Variables | CTL‐MI | caHetKO‐MI | P value |
---|---|---|---|
Summary of survival | |||
No. | 38 | 44 | |
Rupture rate, % | 45 (17/38) | 23 (10/44) | 0.03 |
Rupture site, border/infarct/undetermined | 13/1/3 | 10/0/0 | 0.25 |
Nonrupture death rate, % | 8 (3/38) | 2 (1/43) | 0.23 |
The rupture site was determined by locating the hole or fissure during autopsy. The rupture sites in 3 mice could not be determined due to tearing after adhesion of the heart to the chest wall during autopsy. Rupture and nonrupture death rates were analyzed by Pearson χ2 test. caHetKO‐MI indicates cardiomyocyte‐specific Hif‐1α hetero‐knockout–myocardial infarction; CTL‐MI, control‐myocardial infarction; and Hif‐1α, hypoxia‐inducible factor‐1α.
Discussion
Our primary findings were as follows: (1) Hif‐1α is a major inducer of p53 and apoptosis in cultured cardiomyocytes and the myocardium in the MI border zone in vivo. (2) p53 is a critical mediator of Hif‐1α–induced apoptosis. (3) A reduction in Hif‐1α leads to prevention of cardiac rupture after MI, accompanied by suppression of p53, inflammation, and apoptosis. We previously reported that deletion of p53 suppressed apoptosis in the MI border zone and prevented cardiac rupture, indicating that p53 plays a major role in apoptosis and cardiac rupture during MI. 7 However, the regulatory mechanisms of p53 and apoptosis during MI are not clear. We demonstrated that an excessive level of Hif‐1α was a major inducer of p53 expression, apoptosis, inflammation, and cardiac rupture during MI. This is the first report describing the role of Hif‐1α in cardiac rupture after MI.

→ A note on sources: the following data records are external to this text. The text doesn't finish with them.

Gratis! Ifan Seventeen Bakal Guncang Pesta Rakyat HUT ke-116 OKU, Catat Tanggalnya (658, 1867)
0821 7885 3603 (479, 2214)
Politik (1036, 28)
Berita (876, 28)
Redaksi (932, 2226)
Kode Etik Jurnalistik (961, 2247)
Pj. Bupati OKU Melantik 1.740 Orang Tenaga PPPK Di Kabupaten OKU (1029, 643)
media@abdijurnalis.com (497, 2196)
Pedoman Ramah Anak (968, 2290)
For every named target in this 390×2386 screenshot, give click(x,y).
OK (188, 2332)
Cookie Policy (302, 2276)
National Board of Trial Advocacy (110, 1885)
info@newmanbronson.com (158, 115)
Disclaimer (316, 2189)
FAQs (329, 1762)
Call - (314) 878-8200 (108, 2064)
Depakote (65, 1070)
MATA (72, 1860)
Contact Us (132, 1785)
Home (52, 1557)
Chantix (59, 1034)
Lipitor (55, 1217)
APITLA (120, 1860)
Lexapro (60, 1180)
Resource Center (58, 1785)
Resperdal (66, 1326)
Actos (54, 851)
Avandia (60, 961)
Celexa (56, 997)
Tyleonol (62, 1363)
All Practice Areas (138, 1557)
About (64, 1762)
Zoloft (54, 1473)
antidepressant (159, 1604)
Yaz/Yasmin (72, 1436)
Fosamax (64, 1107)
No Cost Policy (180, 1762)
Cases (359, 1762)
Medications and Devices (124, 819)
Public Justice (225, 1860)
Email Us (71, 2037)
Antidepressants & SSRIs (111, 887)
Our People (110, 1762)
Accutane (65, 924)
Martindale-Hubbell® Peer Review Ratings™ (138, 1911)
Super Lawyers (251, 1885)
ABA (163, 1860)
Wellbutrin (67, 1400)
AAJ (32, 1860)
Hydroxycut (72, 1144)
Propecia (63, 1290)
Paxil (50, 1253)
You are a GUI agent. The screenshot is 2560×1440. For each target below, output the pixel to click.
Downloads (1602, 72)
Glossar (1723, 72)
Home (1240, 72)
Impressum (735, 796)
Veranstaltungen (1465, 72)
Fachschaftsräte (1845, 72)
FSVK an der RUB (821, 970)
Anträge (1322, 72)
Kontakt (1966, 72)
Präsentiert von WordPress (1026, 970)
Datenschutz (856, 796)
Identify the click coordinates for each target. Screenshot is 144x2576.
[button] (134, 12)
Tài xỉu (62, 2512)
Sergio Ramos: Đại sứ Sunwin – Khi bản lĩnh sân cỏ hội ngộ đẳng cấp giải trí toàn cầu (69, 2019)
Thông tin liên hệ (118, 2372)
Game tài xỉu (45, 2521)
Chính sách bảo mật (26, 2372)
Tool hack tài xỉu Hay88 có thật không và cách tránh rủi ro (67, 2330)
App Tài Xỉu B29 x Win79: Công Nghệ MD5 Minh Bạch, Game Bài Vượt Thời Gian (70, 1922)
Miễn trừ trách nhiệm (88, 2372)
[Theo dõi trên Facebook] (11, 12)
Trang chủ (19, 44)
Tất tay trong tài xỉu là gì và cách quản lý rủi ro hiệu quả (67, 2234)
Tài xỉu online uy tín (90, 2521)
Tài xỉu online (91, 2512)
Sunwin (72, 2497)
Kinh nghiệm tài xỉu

Hif‐1α primarily regulates metabolism, cell proliferation, and cell growth in response to hypoxia as an adaptive mechanism. 26 Studies by our group and others demonstrated that Hif‐1α induces ischemic tolerance, and protects against ischemia/reperfusion injury and MI induced by permanent ligation of a coronary artery. 18 , 27 , 28 , 29 , 30 , 31 , 32 Notably, our findings indicate that excessive and prolonged activation of Hif‐1α leads to myocyte death through p53 upregulation and apoptosis in the MI border zone after MI. These phenomena may appear contradictory, but apoptosis might be a reasonable choice for myocytes exposed to severe and sustained ischemia. When myocytes are exposed to hypoxia, Hif‐1α initially lowers oxygen consumption through metabolic reprogramming, which is the switch from aerobic to anaerobic metabolism, to ensure myocyte survival even under hypoxia as an adaptation. 18 , 33 However, Hif‐1α may also drive some myocytes to cell death through p53 upregulation and apoptosis to rescue other myocytes by ultimately reducing oxygen consumption when myocytes are exposed to severe or sustained hypoxia. These aspects of Hif‐1α may enable regulation of cell survival and death, because apoptosis is a programmed cell death pathway for ensuring organ survival and saving the whole organism through self‐sacrifice. 34 However, silencing p53 failed to completely abolish the cleavage of caspase‐3 and caspase‐8 induced by CoCl2 treatment in cultured cardiomyocytes (Figure 3, Figure S3), indicating that the other mechanism excluding p53 partly mediated Hif‐1α–induced apoptosis. Thus, further investigation is needed to fully reveal the molecular mechanism of Hif‐1α–induced apoptosis in cardiomyocytes.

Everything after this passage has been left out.